TRIBUNNEWS.COM, JAKARTA- Masa depan harga timah diproyeksi akan semakin kinclong. Perkara pasokan yang dinilai masih akan terus mengempis jadi pendongkrak utama kenaikan harga timah di masa mendatang.
Mengutip Bloomberg, Selasa (22/11/2016) pukul 10.48 pagi waktu London, harga timah kontrak pengiriman tiga bulan di London Metal Exchange terbang 1,2 persen di level US$ 21.100 per metrik ton dibanding hari sebelumnya.

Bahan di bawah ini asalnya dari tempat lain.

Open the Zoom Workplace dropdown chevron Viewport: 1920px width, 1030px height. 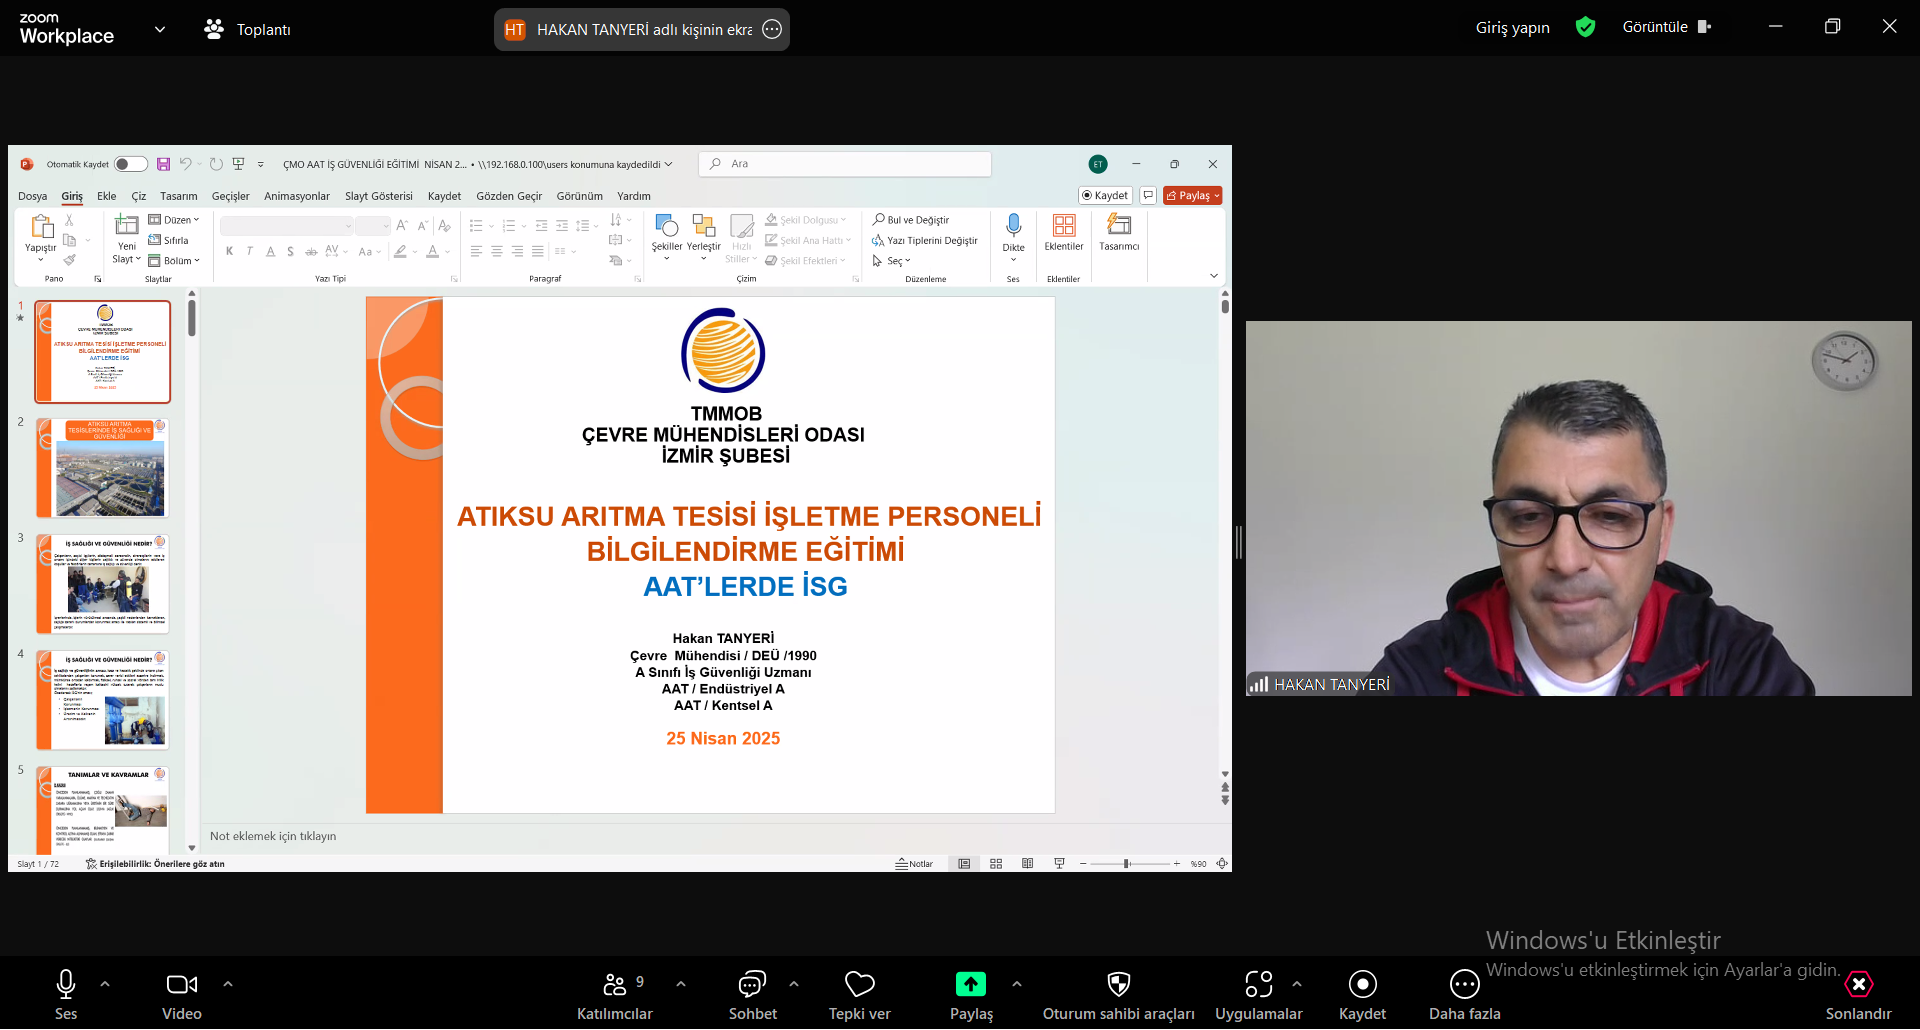160,29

Peter Kettle, Chief Analyst Research Group ITRI Ltd menjelaskan kenaikan harga timah masih bisa terus berlanjut karena melihat defisit pasokan timah global yang terjadi.
Sementara, pasokan nampaknya belum akan mampu mengejar permintaan yang masih tinggi.

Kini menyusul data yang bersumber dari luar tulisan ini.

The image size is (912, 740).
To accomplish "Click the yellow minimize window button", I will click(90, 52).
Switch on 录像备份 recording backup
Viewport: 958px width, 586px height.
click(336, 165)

Tebakan Kettle, harga timah bisa naik ke level US$ 30.000 per metrik ton sepanjang tahun 2018-2019 mendatang.
Artinya, jika itu terjadi maka harga timah akan naik 42% dibanding levelnya saat ini.
Prediksi ini berdasarkan pada keadaan fundamental bahwa defisit pasokan timah akan sebesar 10.000 – 15.000 ton tahun ini.
Keadaan yang sama diperkirakan juga akan berlangsung sampai 2017 nanti.
“Keadaan penurunan pasokan ini akan berlanjut dalam jangka waktu yang panjang,” ujar Kettle.
Apabila nantinya keadaan ini terus berlanjut dalam waktu dekat maka harga bisa naik jauh di atas level ekuilibriumnya saat ini atau di sekitaran US$ 22.500 per metrik ton.
Pasalnya, kebutuhan timah untuk elektronik dan industri masih cukup tinggi.
Sementara, produksi dari salah satu produsen utamanya yakni Indonesia menurun menjadi 52.617 ton dalam periode Januari – Oktober 2016. Level ini merupakan yang terendah dalam sepuluh tahun terakhir.